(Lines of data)
.....

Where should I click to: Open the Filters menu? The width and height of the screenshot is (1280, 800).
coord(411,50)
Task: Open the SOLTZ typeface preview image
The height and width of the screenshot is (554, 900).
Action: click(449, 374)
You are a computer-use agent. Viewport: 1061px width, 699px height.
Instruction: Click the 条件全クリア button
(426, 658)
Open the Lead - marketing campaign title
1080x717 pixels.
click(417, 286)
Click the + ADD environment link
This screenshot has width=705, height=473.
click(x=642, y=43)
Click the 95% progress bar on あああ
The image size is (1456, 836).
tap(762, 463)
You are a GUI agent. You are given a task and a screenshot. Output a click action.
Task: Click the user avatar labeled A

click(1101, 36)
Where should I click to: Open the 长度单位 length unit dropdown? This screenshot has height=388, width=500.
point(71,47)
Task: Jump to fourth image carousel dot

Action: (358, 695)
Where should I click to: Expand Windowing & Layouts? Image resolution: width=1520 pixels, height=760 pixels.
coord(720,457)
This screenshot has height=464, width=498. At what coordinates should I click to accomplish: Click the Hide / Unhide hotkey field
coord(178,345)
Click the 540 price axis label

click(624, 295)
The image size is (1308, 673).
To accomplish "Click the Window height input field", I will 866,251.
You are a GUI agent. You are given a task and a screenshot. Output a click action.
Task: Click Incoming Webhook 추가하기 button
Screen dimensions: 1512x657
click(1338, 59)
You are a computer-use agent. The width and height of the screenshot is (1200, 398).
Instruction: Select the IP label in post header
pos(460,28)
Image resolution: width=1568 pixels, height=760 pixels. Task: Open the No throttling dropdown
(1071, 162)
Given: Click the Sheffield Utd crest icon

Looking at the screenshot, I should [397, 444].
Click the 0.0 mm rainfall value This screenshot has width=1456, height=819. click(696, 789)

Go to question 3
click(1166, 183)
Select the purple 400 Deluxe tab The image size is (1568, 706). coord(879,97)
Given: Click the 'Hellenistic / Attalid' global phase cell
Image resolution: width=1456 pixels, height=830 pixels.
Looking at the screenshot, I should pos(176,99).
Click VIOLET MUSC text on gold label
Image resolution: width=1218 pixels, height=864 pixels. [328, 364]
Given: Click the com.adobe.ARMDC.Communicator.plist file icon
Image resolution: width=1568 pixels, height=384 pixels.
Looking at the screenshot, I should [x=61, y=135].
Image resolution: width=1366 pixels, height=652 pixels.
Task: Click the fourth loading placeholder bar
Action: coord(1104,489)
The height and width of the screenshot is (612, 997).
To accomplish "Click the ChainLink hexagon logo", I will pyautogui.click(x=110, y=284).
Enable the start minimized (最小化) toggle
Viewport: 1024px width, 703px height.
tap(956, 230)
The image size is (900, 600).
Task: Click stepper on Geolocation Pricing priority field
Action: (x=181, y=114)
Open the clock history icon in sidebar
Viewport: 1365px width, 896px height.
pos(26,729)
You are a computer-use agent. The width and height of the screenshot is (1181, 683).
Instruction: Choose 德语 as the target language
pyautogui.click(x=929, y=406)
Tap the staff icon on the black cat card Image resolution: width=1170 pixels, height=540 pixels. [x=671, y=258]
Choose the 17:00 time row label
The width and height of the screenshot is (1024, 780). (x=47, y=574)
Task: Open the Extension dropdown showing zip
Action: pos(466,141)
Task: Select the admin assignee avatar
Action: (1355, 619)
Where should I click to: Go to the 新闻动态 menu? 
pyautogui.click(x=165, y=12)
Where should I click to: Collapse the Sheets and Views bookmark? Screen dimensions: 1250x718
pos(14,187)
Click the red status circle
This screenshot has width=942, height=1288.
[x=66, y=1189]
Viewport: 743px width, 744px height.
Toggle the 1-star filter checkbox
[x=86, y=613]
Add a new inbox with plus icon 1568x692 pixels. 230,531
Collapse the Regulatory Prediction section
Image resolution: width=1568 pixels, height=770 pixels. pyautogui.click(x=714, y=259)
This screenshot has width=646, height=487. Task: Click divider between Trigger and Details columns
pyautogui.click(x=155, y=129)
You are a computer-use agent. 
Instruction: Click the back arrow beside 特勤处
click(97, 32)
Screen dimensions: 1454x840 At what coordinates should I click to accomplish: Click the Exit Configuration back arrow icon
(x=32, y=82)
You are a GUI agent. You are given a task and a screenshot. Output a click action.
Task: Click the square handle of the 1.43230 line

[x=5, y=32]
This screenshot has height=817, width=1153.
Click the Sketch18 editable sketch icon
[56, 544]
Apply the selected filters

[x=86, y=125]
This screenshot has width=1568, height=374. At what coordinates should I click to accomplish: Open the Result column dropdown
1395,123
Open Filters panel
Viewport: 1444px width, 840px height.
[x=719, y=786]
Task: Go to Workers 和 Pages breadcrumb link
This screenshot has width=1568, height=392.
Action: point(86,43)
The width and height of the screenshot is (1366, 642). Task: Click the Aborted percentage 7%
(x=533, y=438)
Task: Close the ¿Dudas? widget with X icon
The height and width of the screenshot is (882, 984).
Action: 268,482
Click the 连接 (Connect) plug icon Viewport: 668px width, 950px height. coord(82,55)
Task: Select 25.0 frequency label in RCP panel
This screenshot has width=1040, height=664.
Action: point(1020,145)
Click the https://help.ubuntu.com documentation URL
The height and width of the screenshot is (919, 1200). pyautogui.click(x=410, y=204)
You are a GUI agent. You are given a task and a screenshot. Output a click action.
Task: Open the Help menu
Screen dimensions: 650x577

.....

_Goal_
Reproduce the entries starting at the line that contains "Select the purple" and ending at the line that contains "pos(26,729)", swapping "Given" for "Instruction" and leaving everything else unchanged. Give only those lines.

_Finished answer_
Select the purple 400 Deluxe tab The image size is (1568, 706). coord(879,97)
Instruction: Click the 'Hellenistic / Attalid' global phase cell
Image resolution: width=1456 pixels, height=830 pixels.
Looking at the screenshot, I should pos(176,99).
Click VIOLET MUSC text on gold label
Image resolution: width=1218 pixels, height=864 pixels. [328, 364]
Instruction: Click the com.adobe.ARMDC.Communicator.plist file icon
Image resolution: width=1568 pixels, height=384 pixels.
Looking at the screenshot, I should [x=61, y=135].
Image resolution: width=1366 pixels, height=652 pixels.
Task: Click the fourth loading placeholder bar
Action: coord(1104,489)
The height and width of the screenshot is (612, 997).
To accomplish "Click the ChainLink hexagon logo", I will pyautogui.click(x=110, y=284).
Enable the start minimized (最小化) toggle
Viewport: 1024px width, 703px height.
tap(956, 230)
The image size is (900, 600).
Task: Click stepper on Geolocation Pricing priority field
Action: (x=181, y=114)
Open the clock history icon in sidebar
Viewport: 1365px width, 896px height.
pos(26,729)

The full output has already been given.